I hope you know that you are beautiful and you will always be beautiful to me. Society measures beauty by many standards, and few people fulfill them all. Those who do are often airbrushed and personal-trained into an unrealistic picture of what a woman should be. They are artificial. True beauty starts from the inside. If you are happy, if you are kind, if you are striving to be the best you can be...you will be beautiful. It may take time for others to see it, but they will. If you are one of the lucky ones who are considered superficially beautiful as well, understand this: that kind of beauty fades, and fades quickly. That kind of beauty comes in and out of style. That kind of beauty is never permanent. One day you might be the most beautiful girl in your class; and the next day someone more beautiful may come along. Never rely on that kind of beauty. If you focus on being a beautiful person on the inside, however, your beauty will endure.
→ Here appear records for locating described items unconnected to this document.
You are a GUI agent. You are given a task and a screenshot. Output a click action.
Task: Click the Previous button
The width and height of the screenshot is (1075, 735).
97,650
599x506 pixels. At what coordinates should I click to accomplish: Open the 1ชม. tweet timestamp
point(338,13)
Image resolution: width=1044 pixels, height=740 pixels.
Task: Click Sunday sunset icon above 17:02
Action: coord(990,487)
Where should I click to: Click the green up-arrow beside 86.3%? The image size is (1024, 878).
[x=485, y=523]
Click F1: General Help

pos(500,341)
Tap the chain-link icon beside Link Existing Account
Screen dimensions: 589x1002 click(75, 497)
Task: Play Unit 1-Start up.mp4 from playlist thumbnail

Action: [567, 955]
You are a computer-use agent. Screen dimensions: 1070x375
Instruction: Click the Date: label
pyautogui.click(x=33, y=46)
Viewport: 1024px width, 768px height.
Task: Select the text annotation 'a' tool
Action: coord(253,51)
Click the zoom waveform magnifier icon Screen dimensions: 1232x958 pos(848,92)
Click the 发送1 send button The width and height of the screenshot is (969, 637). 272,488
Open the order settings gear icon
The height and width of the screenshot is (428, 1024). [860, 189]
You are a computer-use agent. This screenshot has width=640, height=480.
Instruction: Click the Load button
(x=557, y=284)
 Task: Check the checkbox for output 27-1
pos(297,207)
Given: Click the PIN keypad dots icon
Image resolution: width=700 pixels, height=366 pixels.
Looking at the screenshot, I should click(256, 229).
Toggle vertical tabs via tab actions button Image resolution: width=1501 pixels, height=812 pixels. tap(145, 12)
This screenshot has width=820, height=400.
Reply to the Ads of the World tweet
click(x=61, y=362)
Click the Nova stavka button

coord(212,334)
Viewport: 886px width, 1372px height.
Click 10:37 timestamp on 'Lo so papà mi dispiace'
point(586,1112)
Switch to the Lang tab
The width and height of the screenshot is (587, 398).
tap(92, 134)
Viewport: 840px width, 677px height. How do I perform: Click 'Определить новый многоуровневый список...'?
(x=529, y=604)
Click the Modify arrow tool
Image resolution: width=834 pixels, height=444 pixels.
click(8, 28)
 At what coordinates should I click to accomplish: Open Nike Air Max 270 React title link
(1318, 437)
Part of that internal beauty is intelligence. I know you'll be one smart cookie - never hide that. I want you to love learning of all kinds. I hope you eagerly devour books and go on walks and ask "What's that?" a million times. I want you to look at the stars and wonder where they came from. I want you to question what you see and what you hear. I hope I can foster this love of learning in you. Your grandma and grandpa instilled this in me so deeply I still ask those questions. I hope you find passion and adventure in life. I hope you to embrace creativity, even if you do get your father's art skills. I want you to look at every single day as an opportunity to further your knowledge.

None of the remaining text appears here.